Mr Daniels said he recruited some of the trainees “through personal contacts and networking”. Others had wirtten to him directly on the off-chance he might want graduates and he also placed adverts in The TES.

The need for staff was urgent, he said. “The school has been through a major reshuffle after a critical inspection by OFSTED so we knew there would be a significant number of vacancies in September. It would have been upwards of 20 and we have 87 staff so it would have been a large proportion.”

Children at the school will be taught sport by a man who competed in the Olympics as part of the French bobsleigh team. Jean-Pierre Macabee is of West Indian origin and represented France in the 1998 Olympics, with his team coming third. He has been teaching PE in France for the past two years.

He said: “It will be quite a challenge for me teaching here but it will be similar to being in a bobsleigh team where you rely on team spirit. The PE department at the school is very good and very supportive.”
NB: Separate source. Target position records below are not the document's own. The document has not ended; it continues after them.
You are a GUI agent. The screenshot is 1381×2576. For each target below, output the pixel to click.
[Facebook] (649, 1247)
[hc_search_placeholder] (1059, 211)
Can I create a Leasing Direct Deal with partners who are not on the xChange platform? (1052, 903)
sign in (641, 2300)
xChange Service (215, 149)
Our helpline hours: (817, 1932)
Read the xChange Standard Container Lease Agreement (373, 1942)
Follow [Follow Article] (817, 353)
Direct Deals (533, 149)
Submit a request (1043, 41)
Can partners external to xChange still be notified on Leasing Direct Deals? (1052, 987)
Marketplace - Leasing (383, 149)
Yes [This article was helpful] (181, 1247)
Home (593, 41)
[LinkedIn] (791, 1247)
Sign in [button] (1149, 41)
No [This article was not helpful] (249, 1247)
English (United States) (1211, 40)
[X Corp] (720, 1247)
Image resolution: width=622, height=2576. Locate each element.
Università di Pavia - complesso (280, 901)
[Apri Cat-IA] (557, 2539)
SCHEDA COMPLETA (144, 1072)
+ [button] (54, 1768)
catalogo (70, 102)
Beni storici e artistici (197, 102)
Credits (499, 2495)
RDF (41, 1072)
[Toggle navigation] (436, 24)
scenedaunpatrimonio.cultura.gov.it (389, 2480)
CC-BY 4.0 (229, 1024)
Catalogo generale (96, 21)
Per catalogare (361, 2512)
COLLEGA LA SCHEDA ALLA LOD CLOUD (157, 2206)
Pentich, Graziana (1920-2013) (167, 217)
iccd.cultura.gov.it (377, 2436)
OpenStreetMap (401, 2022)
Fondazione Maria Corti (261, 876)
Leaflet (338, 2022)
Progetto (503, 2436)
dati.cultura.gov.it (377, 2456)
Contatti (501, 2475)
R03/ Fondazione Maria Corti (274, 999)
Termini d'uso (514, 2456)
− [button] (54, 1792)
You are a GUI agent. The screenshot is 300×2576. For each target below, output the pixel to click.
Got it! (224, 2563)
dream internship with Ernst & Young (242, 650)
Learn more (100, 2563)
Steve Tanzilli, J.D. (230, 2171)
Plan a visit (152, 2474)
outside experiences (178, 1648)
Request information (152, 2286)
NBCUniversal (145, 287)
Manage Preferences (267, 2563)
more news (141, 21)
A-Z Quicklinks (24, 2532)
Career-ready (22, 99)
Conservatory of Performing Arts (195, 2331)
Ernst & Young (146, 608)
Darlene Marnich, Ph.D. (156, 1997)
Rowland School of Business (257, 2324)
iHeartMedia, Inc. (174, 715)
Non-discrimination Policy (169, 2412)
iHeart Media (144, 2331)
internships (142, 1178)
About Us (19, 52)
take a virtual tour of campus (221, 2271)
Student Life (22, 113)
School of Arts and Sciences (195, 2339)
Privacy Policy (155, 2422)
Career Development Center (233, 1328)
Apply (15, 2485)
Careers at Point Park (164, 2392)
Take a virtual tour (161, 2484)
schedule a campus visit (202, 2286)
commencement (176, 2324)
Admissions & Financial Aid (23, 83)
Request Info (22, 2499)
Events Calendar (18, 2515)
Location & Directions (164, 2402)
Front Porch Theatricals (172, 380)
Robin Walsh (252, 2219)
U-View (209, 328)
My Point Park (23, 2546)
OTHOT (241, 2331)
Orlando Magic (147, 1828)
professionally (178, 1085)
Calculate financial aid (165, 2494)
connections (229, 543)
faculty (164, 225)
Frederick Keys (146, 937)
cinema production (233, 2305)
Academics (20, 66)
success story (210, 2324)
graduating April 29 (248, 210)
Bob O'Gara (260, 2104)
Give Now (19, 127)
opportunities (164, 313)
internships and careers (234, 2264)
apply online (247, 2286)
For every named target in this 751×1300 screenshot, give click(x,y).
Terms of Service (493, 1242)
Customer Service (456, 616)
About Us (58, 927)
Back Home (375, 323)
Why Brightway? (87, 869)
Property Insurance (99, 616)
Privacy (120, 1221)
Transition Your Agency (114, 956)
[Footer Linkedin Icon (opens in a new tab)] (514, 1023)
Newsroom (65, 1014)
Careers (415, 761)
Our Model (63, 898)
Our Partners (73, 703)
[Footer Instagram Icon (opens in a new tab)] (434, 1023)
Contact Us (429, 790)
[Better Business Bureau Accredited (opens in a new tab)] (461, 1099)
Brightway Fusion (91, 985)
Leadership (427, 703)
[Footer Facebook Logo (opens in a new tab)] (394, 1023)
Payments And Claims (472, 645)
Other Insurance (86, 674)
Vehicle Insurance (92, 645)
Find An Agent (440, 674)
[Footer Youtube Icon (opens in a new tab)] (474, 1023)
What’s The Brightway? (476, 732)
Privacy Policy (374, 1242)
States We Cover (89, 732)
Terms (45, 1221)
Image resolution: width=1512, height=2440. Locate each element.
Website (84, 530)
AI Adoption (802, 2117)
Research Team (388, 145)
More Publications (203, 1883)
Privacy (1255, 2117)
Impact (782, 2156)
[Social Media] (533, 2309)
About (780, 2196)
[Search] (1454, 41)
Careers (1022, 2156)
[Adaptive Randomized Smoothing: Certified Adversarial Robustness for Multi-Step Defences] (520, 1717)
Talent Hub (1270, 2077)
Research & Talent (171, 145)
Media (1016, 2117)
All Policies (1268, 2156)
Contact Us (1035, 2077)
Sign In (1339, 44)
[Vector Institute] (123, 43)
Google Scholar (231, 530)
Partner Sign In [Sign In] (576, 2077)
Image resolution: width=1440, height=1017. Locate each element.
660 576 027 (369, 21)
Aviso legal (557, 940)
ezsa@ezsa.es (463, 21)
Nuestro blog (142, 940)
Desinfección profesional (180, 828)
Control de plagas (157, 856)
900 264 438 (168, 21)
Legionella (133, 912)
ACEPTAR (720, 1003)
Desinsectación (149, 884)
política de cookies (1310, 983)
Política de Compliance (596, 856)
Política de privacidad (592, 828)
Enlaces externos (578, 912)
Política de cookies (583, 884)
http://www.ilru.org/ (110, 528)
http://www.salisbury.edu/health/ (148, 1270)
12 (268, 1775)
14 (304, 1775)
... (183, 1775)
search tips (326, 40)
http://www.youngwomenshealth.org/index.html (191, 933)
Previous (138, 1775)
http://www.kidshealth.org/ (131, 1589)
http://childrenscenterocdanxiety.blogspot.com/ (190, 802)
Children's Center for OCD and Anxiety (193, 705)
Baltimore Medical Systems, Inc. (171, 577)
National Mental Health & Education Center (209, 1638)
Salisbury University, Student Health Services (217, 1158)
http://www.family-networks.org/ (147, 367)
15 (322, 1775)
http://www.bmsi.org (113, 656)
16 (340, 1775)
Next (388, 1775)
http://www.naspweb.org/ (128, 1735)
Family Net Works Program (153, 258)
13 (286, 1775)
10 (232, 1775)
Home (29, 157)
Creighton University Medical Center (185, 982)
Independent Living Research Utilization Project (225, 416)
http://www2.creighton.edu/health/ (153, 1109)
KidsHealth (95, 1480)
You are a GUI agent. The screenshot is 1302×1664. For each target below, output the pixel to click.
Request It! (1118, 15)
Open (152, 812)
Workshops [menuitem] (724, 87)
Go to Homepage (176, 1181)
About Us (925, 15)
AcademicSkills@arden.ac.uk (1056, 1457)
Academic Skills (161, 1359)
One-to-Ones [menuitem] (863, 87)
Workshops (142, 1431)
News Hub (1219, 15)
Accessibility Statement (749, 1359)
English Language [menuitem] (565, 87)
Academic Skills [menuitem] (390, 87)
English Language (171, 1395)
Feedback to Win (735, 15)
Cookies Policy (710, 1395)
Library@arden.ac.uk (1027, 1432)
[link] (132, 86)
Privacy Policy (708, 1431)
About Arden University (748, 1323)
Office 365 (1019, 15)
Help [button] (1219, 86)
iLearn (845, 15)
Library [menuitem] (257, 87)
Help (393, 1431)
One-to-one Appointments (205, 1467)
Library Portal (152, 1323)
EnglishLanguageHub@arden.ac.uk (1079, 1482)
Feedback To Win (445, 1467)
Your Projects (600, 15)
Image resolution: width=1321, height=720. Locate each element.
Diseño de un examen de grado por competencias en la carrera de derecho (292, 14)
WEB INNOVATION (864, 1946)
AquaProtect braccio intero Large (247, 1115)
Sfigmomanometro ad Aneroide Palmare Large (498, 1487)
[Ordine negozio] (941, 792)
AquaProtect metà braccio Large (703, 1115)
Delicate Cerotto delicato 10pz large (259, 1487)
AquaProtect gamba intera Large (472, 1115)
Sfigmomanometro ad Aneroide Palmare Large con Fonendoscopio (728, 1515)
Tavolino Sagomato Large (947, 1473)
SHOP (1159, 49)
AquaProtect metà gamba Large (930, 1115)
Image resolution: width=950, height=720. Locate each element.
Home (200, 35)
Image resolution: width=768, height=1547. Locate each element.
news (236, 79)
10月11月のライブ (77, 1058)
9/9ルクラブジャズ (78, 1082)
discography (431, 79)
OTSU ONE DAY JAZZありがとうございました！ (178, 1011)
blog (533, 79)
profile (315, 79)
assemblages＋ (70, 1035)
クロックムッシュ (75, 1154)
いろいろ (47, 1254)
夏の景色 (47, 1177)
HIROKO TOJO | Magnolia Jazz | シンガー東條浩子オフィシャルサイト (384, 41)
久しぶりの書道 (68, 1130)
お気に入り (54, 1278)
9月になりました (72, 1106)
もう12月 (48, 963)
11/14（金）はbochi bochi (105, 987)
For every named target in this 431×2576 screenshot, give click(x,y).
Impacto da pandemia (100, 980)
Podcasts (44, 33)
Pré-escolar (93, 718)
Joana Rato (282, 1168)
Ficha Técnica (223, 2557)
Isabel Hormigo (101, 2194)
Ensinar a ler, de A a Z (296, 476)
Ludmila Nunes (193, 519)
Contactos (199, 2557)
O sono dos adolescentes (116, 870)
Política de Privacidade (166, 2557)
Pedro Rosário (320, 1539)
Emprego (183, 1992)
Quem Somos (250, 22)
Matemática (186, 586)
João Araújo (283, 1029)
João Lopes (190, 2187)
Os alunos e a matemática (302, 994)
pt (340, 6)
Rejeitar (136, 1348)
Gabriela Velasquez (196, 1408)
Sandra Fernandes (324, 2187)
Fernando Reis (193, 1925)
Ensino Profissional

Esther Abredu, 30, is from Ghana and will teach science. She taught chemistry in her own country for three years and said: “I wanted to know what it was like to teach in Britain. I am looking forward to teaching in White Hart Lane school because it is a mixed-race school. I think it will be quite a challenge.

“Children are very lucky here. In Ghana we only had three computers in the whole school.”

The trainees will be on an 80 per cent timetable and for at least one half-day a week, they will go and train at the North London Consortium which is made up of three universities in the surrounding area.Those who have taught before may be able to complete their training within three months. Other trainees are likely to take a year.

Mr Daniels said staff who will be working with graduates are very in favour of the idea. “They are very impressed with the quality we have got,” he said. “But they do realise it will be a strain on them as graduate trainees need a lot of supervision.”